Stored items
»»
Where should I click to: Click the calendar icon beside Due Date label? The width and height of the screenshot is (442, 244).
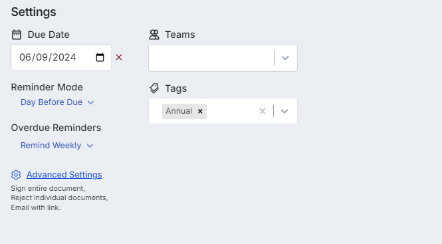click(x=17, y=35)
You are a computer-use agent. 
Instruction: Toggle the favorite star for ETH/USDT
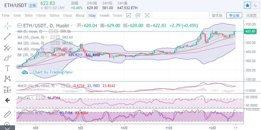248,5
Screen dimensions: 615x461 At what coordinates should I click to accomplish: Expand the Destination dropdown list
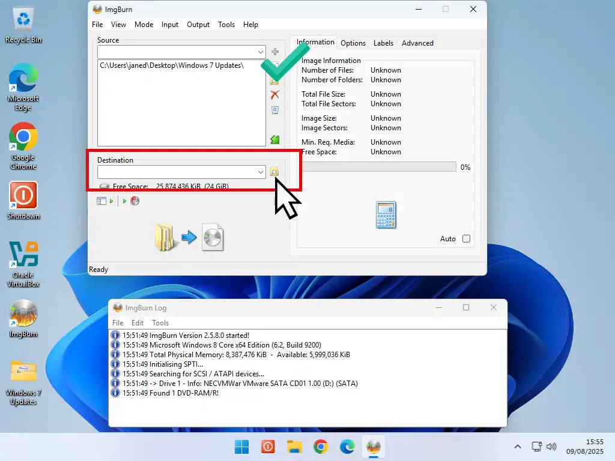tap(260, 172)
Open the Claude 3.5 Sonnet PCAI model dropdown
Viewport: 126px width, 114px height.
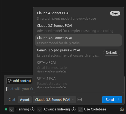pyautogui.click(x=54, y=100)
««
»»
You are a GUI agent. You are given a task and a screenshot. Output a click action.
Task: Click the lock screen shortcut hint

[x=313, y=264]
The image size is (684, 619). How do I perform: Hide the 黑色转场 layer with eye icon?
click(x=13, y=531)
««
## TASK TO COMPLETE
From the data above, pick out each line containing "agent" and copy it.

## WRITTEN SOLUTION
You are a computer-use agent. 
You are a GUI agent. You are given a task and a screenshot. Output a click action.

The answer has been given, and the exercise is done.